Flat PDF turned into a fillable PDF by acroforge

Left: a flat PDF - just printed lines and an empty box. Right: the same PDF after acroforge - real, fillable form fields, filled and rendered correctly. No Adobe, no cloud, no AGPL.


What it does

acroforge takes any PDF - vector or scanned - and injects real AcroForm fields at positions you specify.
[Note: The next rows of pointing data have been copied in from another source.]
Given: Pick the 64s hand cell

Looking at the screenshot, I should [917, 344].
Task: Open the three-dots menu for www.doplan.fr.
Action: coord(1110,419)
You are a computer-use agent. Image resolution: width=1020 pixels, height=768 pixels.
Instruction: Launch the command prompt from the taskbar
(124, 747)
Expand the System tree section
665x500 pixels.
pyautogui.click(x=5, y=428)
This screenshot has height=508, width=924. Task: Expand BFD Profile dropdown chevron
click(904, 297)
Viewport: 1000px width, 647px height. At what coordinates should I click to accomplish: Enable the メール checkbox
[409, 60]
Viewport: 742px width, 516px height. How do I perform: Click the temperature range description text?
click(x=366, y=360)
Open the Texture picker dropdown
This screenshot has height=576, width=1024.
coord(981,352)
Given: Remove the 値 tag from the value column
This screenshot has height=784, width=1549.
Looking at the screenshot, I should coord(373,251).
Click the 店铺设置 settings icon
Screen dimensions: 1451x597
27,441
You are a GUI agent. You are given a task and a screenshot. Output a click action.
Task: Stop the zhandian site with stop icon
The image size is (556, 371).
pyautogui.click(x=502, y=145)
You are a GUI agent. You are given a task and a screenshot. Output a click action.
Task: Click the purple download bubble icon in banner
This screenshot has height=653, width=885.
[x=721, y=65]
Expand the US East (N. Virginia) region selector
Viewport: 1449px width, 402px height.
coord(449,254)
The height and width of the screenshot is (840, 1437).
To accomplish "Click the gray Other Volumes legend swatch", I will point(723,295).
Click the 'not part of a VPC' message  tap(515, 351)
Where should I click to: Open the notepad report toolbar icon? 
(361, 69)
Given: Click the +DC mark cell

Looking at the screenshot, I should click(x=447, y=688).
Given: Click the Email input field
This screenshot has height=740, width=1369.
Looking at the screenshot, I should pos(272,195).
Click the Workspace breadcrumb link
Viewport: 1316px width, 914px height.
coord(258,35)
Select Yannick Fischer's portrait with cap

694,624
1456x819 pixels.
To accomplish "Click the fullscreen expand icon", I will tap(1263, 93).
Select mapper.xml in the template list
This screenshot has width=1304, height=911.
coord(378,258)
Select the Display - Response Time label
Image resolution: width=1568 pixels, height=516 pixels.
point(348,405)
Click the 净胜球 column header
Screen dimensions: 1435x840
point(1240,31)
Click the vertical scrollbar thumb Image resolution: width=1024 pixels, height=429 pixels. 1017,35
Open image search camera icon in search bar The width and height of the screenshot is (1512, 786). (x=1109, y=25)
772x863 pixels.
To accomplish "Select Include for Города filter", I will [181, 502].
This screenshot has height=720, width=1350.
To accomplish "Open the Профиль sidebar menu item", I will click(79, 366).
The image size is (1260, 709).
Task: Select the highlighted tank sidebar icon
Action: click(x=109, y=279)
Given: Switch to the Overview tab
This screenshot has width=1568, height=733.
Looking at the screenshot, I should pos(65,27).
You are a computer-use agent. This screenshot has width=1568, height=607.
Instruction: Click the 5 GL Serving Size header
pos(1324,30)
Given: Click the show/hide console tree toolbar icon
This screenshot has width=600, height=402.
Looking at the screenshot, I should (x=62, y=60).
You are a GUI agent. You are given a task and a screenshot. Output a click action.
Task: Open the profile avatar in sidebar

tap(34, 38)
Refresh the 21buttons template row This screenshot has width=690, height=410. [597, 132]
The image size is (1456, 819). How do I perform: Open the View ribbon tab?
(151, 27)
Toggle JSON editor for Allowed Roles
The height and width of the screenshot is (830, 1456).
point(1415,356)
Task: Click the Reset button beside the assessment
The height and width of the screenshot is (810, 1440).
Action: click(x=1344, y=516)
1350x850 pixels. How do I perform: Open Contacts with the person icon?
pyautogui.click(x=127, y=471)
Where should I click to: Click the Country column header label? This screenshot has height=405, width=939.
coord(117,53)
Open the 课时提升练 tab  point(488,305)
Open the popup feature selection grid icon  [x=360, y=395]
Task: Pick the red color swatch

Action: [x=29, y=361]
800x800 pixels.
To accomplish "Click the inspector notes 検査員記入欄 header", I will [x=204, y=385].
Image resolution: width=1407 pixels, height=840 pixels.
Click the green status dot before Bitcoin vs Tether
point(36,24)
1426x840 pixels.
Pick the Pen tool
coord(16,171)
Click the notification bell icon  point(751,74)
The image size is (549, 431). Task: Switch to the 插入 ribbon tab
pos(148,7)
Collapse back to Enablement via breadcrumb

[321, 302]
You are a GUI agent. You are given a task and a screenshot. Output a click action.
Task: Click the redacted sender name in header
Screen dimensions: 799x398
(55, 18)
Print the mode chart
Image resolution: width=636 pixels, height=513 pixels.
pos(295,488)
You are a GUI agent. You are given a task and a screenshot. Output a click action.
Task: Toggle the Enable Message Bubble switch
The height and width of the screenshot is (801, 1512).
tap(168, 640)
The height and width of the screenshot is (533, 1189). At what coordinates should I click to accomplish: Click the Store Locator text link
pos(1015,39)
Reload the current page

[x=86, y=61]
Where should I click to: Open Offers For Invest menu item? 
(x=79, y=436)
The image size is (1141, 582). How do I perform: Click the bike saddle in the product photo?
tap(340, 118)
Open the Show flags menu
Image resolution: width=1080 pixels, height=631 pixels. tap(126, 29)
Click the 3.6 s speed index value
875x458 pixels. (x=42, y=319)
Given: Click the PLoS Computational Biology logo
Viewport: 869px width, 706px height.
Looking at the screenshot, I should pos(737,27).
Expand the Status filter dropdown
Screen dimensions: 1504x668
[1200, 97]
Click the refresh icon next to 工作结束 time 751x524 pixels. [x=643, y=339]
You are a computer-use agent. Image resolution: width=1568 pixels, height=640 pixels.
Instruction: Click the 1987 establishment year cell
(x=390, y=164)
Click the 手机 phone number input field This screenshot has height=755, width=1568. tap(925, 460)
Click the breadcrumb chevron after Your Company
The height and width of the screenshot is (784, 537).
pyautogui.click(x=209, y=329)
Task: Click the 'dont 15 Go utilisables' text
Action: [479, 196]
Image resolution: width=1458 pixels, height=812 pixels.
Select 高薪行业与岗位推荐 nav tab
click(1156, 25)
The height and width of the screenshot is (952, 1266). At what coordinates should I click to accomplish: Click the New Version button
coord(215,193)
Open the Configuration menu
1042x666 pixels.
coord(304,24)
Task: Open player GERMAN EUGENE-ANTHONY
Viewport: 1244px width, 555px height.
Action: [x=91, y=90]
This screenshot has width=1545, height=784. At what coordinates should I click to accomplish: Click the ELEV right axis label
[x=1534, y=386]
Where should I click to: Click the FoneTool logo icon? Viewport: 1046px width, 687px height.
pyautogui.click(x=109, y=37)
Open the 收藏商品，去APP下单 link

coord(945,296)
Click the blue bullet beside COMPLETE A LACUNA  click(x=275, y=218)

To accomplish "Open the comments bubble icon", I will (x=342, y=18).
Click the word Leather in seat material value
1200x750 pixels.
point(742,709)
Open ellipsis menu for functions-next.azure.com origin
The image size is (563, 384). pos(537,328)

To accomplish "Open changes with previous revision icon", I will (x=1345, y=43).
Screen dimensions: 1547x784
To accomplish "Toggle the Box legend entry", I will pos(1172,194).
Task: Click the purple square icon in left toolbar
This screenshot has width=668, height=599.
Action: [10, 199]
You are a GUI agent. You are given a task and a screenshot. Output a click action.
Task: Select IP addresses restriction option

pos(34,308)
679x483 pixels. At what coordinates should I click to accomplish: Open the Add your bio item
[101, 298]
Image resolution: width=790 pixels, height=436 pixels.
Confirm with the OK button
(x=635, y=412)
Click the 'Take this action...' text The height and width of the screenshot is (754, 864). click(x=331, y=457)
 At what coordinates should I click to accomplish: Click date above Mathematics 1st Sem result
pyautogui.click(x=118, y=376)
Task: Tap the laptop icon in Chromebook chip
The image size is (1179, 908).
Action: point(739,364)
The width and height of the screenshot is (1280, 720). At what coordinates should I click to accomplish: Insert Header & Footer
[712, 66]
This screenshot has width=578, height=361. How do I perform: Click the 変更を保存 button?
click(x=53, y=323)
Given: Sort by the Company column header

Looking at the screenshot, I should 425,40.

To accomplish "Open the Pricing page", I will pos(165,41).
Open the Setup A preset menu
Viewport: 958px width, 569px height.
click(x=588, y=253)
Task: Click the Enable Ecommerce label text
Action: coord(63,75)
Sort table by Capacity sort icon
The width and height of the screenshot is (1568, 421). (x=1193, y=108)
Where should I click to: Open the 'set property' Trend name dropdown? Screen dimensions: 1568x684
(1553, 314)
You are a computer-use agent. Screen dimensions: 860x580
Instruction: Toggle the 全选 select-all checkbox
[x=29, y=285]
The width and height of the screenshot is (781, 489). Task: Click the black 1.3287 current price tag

The result is a standards-compliant fillable PDF that renders correctly in Chrome's pdfium and Firefox's pdf.js.

Three operations:

Operation What it does
build Inject interactive AcroForm fields into a flat PDF
fill Set field values by name on a fillable PDF
flatten Bake field appearances into page content; remove interactive fields

All three functions accept and return plain bytes, making them easy to compose in any pipeline.


Install

pip install acroforge

Or from source:

git clone https://github.com/san64777/acroforge
cd acroforge
pip install -e .   # or: uv pip install -e .

Python usage

import io
from reportlab.pdfgen import canvas  # any PDF source works
import acroforge as af
from acroforge import FieldSpec, FieldType

# --- Step 0: obtain a flat PDF (bytes) any way you like ---
buf = io.BytesIO()
c = canvas.Canvas(buf, pagesize=(612, 792))
c.drawString(72, 720, "Name:")
c.drawString(72, 680, "Agree to terms:")
c.save()
flat_pdf: bytes = buf.getvalue()

# --- Step 1: describe the fields you want ---
fields = [
    FieldSpec(
        type=FieldType.TEXT,
        page=0,
        rect=(200, 700, 450, 730),  # (x0, y0, x1, y1) in PDF points
        name="full_name",
    ),
    FieldSpec(
        type=FieldType.CHECKBOX,
        page=0,
        rect=(200, 660, 220, 680),
        name="agree",
        export_value="Yes",
    ),
]

# --- Step 2: inject the fields ---
fillable: bytes = af.build(flat_pdf, fields)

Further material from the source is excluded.